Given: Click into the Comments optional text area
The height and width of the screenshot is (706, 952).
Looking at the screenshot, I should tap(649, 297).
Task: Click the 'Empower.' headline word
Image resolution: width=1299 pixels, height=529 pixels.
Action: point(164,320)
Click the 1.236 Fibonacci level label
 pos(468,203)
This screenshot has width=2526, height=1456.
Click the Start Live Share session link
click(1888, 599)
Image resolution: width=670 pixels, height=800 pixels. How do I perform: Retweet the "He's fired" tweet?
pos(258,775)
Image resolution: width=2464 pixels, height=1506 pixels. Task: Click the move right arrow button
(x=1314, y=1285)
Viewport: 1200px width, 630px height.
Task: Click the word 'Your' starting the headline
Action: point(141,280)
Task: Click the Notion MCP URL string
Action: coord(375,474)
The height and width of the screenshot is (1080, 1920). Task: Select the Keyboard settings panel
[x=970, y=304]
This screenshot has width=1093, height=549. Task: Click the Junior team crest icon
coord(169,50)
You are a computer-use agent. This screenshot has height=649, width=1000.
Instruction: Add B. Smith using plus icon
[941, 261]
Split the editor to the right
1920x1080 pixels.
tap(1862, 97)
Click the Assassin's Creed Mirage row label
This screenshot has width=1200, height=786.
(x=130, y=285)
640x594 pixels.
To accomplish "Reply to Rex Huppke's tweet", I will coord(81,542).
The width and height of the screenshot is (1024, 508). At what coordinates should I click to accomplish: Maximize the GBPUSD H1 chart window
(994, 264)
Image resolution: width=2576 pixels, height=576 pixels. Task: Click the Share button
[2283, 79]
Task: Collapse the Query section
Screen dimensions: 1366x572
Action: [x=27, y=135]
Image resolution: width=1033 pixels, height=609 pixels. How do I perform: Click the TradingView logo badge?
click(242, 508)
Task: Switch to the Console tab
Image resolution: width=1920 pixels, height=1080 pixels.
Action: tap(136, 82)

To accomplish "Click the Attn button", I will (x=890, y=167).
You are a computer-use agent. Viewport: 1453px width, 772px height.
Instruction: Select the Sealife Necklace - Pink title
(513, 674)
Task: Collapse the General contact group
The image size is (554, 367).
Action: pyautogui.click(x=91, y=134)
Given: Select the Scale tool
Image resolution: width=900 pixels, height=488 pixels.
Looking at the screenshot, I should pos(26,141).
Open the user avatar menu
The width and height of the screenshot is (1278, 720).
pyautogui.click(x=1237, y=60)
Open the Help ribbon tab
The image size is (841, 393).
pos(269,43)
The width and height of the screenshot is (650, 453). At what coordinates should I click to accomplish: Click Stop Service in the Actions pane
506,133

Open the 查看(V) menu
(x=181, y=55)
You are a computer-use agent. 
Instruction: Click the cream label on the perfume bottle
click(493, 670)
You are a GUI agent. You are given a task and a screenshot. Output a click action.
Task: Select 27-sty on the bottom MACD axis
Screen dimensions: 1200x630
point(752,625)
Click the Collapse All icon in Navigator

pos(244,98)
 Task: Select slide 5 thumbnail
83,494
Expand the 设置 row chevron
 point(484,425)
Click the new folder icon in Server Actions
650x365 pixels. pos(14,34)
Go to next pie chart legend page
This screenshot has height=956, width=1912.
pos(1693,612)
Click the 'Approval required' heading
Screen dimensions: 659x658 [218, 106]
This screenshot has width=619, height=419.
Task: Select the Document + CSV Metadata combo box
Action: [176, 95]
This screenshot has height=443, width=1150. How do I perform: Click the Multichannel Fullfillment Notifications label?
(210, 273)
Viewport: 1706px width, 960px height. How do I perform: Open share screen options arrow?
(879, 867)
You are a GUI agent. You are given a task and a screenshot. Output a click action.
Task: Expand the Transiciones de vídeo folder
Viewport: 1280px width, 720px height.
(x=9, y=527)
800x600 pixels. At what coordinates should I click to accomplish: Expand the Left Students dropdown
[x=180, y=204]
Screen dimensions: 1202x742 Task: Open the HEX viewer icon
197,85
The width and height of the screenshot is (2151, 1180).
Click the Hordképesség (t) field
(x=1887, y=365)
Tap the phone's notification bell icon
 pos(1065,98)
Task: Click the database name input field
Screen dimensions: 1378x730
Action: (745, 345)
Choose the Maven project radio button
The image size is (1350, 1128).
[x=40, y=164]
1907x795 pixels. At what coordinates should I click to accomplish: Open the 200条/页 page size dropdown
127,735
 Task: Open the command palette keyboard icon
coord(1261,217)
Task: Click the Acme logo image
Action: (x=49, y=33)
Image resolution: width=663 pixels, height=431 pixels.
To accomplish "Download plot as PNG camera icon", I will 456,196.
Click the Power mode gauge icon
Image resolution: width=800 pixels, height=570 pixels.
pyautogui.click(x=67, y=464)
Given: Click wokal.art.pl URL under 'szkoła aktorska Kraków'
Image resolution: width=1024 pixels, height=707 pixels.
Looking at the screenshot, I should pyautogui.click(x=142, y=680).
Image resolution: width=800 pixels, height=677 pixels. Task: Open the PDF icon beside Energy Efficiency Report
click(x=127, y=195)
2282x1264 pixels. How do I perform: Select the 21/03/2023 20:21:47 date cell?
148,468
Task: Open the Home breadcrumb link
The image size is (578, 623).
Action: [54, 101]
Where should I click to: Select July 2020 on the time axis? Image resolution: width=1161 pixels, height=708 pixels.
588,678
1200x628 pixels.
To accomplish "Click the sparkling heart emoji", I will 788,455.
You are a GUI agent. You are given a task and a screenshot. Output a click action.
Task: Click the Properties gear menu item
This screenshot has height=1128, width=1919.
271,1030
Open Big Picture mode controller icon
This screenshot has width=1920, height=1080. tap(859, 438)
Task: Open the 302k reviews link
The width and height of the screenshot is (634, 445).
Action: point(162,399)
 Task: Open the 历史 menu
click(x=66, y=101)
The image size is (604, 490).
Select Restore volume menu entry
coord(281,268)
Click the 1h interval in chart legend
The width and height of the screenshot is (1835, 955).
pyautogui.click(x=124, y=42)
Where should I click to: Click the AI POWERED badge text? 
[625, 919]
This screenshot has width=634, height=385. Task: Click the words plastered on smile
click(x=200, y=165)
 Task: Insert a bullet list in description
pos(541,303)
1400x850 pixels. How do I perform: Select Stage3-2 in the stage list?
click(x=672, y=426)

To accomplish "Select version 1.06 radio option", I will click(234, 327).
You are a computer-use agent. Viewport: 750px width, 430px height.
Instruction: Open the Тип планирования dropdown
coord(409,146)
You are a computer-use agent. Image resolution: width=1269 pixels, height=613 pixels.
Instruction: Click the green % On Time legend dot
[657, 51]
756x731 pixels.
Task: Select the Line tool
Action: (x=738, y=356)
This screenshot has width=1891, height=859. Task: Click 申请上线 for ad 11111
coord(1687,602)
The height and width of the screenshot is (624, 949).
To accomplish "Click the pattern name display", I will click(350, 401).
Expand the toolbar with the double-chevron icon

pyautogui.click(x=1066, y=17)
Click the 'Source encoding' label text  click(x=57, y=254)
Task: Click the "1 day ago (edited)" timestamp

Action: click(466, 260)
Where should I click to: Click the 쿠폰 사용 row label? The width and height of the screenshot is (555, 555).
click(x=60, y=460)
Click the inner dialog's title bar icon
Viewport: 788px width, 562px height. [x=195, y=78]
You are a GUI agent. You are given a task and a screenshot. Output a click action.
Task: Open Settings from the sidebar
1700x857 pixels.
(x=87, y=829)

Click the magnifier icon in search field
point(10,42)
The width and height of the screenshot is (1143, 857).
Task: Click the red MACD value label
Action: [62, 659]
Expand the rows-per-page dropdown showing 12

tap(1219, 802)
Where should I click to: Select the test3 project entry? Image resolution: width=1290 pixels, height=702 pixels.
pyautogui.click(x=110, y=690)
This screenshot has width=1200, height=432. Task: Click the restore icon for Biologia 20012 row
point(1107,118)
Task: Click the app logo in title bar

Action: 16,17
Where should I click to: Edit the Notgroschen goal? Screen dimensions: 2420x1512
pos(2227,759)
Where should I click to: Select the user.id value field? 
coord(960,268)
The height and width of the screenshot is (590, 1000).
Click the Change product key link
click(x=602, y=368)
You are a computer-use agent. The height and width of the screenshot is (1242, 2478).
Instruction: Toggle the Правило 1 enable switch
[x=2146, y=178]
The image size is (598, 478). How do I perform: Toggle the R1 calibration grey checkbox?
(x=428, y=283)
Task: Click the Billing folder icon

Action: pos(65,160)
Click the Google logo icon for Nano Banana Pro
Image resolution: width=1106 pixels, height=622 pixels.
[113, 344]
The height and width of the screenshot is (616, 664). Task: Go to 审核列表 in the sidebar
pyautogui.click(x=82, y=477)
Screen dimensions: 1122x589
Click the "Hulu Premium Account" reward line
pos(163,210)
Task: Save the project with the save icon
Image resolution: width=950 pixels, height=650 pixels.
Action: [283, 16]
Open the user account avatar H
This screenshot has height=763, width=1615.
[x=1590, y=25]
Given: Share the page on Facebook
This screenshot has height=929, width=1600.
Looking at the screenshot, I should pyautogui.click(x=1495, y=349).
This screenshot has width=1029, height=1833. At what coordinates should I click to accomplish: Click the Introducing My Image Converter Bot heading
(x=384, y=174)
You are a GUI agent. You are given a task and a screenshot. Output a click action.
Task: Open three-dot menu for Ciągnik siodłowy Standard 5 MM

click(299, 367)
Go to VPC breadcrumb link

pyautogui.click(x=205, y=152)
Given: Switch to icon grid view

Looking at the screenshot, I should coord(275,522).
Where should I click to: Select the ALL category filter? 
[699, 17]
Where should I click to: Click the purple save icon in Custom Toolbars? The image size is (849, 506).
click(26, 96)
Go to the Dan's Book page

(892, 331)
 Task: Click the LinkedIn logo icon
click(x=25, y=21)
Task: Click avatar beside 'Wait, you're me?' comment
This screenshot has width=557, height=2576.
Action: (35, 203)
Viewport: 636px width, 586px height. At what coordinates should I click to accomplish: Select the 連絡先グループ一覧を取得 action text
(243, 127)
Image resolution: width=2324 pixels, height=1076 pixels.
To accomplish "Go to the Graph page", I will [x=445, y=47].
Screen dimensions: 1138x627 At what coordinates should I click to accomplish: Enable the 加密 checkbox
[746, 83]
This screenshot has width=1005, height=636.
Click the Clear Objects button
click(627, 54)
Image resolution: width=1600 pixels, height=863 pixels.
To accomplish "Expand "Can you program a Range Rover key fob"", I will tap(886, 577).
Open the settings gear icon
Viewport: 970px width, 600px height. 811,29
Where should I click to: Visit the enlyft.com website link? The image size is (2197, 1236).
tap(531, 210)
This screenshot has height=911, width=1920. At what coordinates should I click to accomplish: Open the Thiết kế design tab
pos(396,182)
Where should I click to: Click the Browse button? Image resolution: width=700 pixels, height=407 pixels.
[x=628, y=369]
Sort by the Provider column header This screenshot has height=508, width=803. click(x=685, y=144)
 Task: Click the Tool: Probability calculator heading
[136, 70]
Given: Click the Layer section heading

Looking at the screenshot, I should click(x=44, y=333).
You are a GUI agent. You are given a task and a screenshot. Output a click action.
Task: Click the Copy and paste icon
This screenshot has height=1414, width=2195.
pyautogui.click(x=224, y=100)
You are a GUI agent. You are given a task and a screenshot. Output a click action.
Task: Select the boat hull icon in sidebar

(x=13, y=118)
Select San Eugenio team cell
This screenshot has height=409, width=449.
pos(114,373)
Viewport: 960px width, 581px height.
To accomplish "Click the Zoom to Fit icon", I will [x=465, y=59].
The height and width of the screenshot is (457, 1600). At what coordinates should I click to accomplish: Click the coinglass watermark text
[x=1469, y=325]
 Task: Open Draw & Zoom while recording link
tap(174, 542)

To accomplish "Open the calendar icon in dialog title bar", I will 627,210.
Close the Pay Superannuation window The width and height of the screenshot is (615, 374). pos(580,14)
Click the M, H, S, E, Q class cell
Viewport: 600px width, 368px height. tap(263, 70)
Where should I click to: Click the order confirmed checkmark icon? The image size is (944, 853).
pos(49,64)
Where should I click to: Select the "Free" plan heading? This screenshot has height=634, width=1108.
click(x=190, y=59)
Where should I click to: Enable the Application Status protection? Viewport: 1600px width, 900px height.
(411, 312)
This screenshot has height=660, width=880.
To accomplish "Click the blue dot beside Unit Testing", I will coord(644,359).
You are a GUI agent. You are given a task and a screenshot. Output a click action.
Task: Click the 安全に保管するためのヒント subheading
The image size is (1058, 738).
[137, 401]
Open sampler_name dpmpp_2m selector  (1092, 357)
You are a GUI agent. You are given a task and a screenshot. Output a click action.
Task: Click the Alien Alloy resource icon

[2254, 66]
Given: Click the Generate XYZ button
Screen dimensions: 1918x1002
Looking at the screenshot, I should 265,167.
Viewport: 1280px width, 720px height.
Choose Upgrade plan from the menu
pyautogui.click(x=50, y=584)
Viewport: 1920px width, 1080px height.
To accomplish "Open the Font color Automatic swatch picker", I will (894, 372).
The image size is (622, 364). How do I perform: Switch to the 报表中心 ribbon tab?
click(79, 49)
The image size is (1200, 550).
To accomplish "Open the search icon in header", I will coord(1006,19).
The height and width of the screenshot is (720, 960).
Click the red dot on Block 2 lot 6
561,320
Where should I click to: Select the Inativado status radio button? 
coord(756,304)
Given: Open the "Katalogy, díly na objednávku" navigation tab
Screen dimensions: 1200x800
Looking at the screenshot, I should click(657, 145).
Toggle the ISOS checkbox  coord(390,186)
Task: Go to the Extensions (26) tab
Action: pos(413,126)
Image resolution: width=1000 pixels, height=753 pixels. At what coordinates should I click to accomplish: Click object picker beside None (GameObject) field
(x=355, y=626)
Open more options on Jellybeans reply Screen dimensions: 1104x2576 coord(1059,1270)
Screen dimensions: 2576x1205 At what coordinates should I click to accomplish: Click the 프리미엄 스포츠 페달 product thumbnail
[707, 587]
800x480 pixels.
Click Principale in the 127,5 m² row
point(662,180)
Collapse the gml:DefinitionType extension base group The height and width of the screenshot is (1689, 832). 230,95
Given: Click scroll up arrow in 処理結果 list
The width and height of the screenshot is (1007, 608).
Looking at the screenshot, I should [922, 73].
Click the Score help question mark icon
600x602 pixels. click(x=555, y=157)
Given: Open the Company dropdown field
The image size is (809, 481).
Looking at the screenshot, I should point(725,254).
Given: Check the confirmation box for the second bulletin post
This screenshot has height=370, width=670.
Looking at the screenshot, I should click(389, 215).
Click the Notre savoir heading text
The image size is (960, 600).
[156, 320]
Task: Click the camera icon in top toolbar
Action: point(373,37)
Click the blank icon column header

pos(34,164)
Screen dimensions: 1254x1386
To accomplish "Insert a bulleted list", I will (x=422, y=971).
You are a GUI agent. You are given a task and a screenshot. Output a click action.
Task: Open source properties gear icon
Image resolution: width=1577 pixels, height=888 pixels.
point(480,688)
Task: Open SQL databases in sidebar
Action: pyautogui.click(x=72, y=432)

+++++

= INSTRUCTION =
Identify every line in the material that contains the word "project", and copy each of those lines. Treat uppercase and lowercase letters as different.

= ANSWER FOR THIS EXERCISE =
Choose the Maven project radio button
Where should I click to: Select the test3 project entry? Image resolution: width=1290 pixels, height=702 pixels.
Task: Save the project with the save icon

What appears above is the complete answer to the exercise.